Managing ischemic risk after PCI in diabetic patients: advances in antiplatelet strategies

Zavkiddinovich, Orziev Daler and Khatamovich, Akbar Abdullaev (2025) Managing ischemic risk after PCI in diabetic patients: advances in antiplatelet strategies. World Journal of Biology Pharmacy and Health Sciences, 22 (2). pp. 164-170. ISSN 2582-5542

Background: Type 2 diabetes mellitus (T2DM) significantly increases the risk of adverse cardiovascular outcomes, particularly following percutaneous coronary intervention (PCI). Diabetic patients experience accelerated atherosclerosis, heightened platelet reactivity, and endothelial dysfunction, contributing to an increased risk of recurrent ischemic events, including myocardial infarction and stent thrombosis. Optimal antiplatelet therapy in this high-risk group remains a clinical challenge due to the need to balance thrombotic protection with bleeding risk.
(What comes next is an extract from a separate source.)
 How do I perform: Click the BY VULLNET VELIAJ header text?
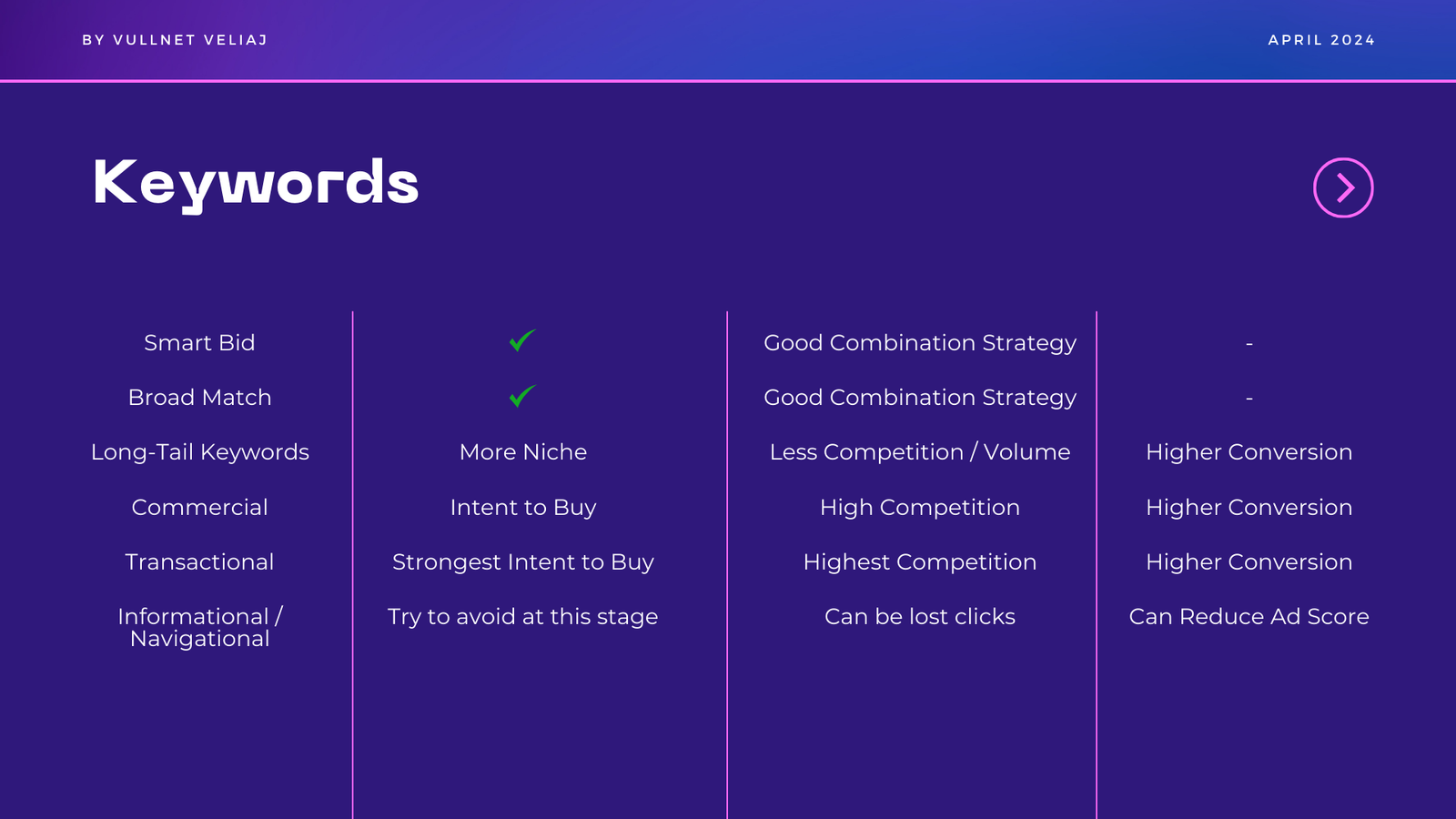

Objective: This review aims to summarize current antiplatelet strategies and highlight recent advances in managing ischemic risk in diabetic patients after PCI. Emphasis is placed on drug selection, therapy duration, individualized approaches, and emerging evidence from clinical trials and precision medicine. Methods: A narrative review of key randomized controlled trials, meta-analyses, guideline documents (ESC, ACC/AHA), and observational studies published between 2009 and 2024 was conducted using PubMed and clinical trial registries. Studies focusing on antiplatelet therapy in patients with T2DM undergoing PCI were prioritized. Key Findings: Ticagrelor and prasugrel offer superior platelet inhibition and ischemic protection compared to clopidogrel in diabetic patients, though at the cost of increased bleeding. Risk stratification tools such as the DAPT and PRECISE-DAPT scores assist in tailoring therapy duration and intensity. Recent trials (e.g., THEMIS-PCI, PEGASUS-TIMI 54, TWILIGHT) support individualized strategies including de-escalation and monotherapy in select patients. Innovations such as platelet function testing, CYP2C19 genotyping, dual pathway inhibition, and artificial intelligence-driven risk prediction are paving the way for precision-guided antiplatelet therapy. Conclusion: Management of ischemic risk in diabetic patients post-PCI should be individualized and evidence-based. Future research should focus on validating precision tools, refining risk models, and identifying optimal long-term strategies that balance ischemic protection with safety.